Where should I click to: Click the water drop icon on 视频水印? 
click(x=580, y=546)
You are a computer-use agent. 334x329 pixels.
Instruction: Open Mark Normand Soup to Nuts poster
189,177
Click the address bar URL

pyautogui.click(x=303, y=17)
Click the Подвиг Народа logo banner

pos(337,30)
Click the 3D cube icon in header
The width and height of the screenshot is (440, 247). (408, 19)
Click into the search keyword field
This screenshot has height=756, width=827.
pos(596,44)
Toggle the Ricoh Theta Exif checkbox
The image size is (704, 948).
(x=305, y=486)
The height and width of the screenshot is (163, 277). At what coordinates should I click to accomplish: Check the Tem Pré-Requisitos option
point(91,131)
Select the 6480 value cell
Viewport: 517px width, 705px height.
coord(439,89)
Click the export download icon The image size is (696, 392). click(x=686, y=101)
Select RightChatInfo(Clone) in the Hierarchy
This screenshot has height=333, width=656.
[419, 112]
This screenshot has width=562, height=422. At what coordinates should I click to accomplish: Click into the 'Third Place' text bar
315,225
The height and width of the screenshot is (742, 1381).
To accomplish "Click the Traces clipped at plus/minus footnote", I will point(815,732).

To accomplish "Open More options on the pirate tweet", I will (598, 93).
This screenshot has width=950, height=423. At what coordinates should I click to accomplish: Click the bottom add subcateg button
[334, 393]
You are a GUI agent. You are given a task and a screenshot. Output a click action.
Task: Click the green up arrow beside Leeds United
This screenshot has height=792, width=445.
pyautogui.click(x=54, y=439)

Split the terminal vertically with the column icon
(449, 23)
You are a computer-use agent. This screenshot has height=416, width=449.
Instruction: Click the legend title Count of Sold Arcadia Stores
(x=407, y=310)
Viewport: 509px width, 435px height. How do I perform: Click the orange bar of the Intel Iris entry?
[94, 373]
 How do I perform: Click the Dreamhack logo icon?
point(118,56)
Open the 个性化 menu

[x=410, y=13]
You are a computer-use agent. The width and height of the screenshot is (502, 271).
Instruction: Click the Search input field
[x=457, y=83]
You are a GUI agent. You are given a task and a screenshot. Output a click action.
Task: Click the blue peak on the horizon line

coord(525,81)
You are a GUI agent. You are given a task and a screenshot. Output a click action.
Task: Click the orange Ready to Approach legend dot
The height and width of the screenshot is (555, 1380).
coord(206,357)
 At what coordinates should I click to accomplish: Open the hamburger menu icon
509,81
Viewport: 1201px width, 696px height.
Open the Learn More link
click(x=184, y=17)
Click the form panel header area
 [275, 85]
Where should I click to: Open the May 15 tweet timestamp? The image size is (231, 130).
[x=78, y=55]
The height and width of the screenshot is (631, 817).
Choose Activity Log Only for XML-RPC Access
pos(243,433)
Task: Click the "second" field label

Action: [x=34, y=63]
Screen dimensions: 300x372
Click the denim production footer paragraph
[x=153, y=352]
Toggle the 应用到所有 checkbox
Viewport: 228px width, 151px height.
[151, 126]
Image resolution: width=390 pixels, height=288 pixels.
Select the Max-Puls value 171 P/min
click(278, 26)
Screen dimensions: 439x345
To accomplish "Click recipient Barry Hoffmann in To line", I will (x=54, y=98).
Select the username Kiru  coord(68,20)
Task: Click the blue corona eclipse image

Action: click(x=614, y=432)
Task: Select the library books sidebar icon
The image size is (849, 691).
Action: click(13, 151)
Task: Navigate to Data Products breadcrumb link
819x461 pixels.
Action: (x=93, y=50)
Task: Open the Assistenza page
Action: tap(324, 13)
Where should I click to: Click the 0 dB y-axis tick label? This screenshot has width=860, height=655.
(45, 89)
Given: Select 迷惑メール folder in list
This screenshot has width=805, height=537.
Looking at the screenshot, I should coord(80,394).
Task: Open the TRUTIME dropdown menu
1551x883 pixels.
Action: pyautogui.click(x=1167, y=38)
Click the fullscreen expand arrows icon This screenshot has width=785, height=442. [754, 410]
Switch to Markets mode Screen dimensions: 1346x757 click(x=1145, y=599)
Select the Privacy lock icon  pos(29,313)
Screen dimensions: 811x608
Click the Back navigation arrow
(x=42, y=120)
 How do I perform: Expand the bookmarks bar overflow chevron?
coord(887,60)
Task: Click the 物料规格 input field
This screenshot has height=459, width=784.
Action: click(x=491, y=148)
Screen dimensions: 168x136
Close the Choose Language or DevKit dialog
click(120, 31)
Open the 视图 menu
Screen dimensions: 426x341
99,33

-*-

Stated task:
Express every line of the records above as a JSON list of strings, one string per line, leaving out blank lines.

Result for this task:
[
  "Where should I click to: Click the water drop icon on 视频水印? ",
  "click(x=580, y=546)",
  "You are a computer-use agent. 334x329 pixels.",
  "Instruction: Open Mark Normand Soup to Nuts poster",
  "189,177",
  "Click the address bar URL",
  "pyautogui.click(x=303, y=17)",
  "Click the Подвиг Народа logo banner",
  "pos(337,30)",
  "Click the 3D cube icon in header",
  "The width and height of the screenshot is (440, 247). (408, 19)",
  "Click into the search keyword field",
  "This screenshot has height=756, width=827.",
  "pos(596,44)",
  "Toggle the Ricoh Theta Exif checkbox",
  "The image size is (704, 948).",
  "(x=305, y=486)",
  "The height and width of the screenshot is (163, 277). At what coordinates should I click to accomplish: Check the Tem Pré-Requisitos option",
  "point(91,131)",
  "Select the 6480 value cell",
  "Viewport: 517px width, 705px height.",
  "coord(439,89)",
  "Click the export download icon The image size is (696, 392). click(x=686, y=101)",
  "Select RightChatInfo(Clone) in the Hierarchy",
  "This screenshot has height=333, width=656.",
  "[419, 112]",
  "This screenshot has width=562, height=422. At what coordinates should I click to accomplish: Click into the 'Third Place' text bar",
  "315,225",
  "The height and width of the screenshot is (742, 1381).",
  "To accomplish \"Click the Traces clipped at plus/minus footnote\", I will point(815,732).",
  "To accomplish \"Open More options on the pirate tweet\", I will (598, 93).",
  "This screenshot has width=950, height=423. At what coordinates should I click to accomplish: Click the bottom add subcateg button",
  "[334, 393]",
  "You are a GUI agent. You are given a task and a screenshot. Output a click action.",
  "Task: Click the green up arrow beside Leeds United",
  "This screenshot has height=792, width=445.",
  "pyautogui.click(x=54, y=439)",
  "Split the terminal vertically with the column icon",
  "(449, 23)",
  "You are a computer-use agent. This screenshot has height=416, width=449.",
  "Instruction: Click the legend title Count of Sold Arcadia Stores",
  "(x=407, y=310)",
  "Viewport: 509px width, 435px height. How do I perform: Click the orange bar of the Intel Iris entry?",
  "[94, 373]",
  " How do I perform: Click the Dreamhack logo icon?",
  "point(118,56)",
  "Open the 个性化 menu",
  "[x=410, y=13]",
  "You are a computer-use agent. The width and height of the screenshot is (502, 271).",
  "Instruction: Click the Search input field",
  "[x=457, y=83]",
  "You are a GUI agent. You are given a task and a screenshot. Output a click action.",
  "Task: Click the blue peak on the horizon line",
  "coord(525,81)",
  "You are a GUI agent. You are given a task and a screenshot. Output a click action.",
  "Task: Click the orange Ready to Approach legend dot",
  "The height and width of the screenshot is (555, 1380).",
  "coord(206,357)",
  " At what coordinates should I click to accomplish: Open the hamburger menu icon",
  "509,81",
  "Viewport: 1201px width, 696px height.",
  "Open the Learn More link",
  "click(x=184, y=17)",
  "Click the form panel header area",
  " [275, 85]",
  "Where should I click to: Open the May 15 tweet timestamp? The image size is (231, 130).",
  "[x=78, y=55]",
  "The height and width of the screenshot is (631, 817).",
  "Choose Activity Log Only for XML-RPC Access",
  "pos(243,433)",
  "Task: Click the \"second\" field label",
  "Action: [x=34, y=63]",
  "Screen dimensions: 300x372",
  "Click the denim production footer paragraph",
  "[x=153, y=352]",
  "Toggle the 应用到所有 checkbox",
  "Viewport: 228px width, 151px height.",
  "[151, 126]",
  "Image resolution: width=390 pixels, height=288 pixels.",
  "Select the Max-Puls value 171 P/min",
  "click(278, 26)",
  "Screen dimensions: 439x345",
  "To accomplish \"Click recipient Barry Hoffmann in To line\", I will (x=54, y=98).",
  "Select the username Kiru  coord(68,20)",
  "Task: Click the blue corona eclipse image",
  "Action: click(x=614, y=432)",
  "Task: Select the library books sidebar icon",
  "The image size is (849, 691).",
  "Action: click(13, 151)",
  "Task: Navigate to Data Products breadcrumb link",
  "819x461 pixels.",
  "Action: (x=93, y=50)",
  "Task: Open the Assistenza page",
  "Action: tap(324, 13)",
  "Where should I click to: Click the 0 dB y-axis tick label? This screenshot has width=860, height=655.",
  "(45, 89)",
  "Given: Select 迷惑メール folder in list",
  "This screenshot has width=805, height=537.",
  "Looking at the screenshot, I should coord(80,394).",
  "Task: Open the TRUTIME dropdown menu",
  "1551x883 pixels.",
  "Action: pyautogui.click(x=1167, y=38)",
  "Click the fullscreen expand arrows icon This screenshot has width=785, height=442. [754, 410]",
  "Switch to Markets mode Screen dimensions: 1346x757 click(x=1145, y=599)",
  "Select the Privacy lock icon  pos(29,313)",
  "Screen dimensions: 811x608",
  "Click the Back navigation arrow",
  "(x=42, y=120)",
  " How do I perform: Expand the bookmarks bar overflow chevron?",
  "coord(887,60)",
  "Task: Click the 物料规格 input field",
  "This screenshot has height=459, width=784.",
  "Action: click(x=491, y=148)",
  "Screen dimensions: 168x136",
  "Close the Choose Language or DevKit dialog",
  "click(120, 31)",
  "Open the 视图 menu",
  "Screen dimensions: 426x341",
  "99,33"
]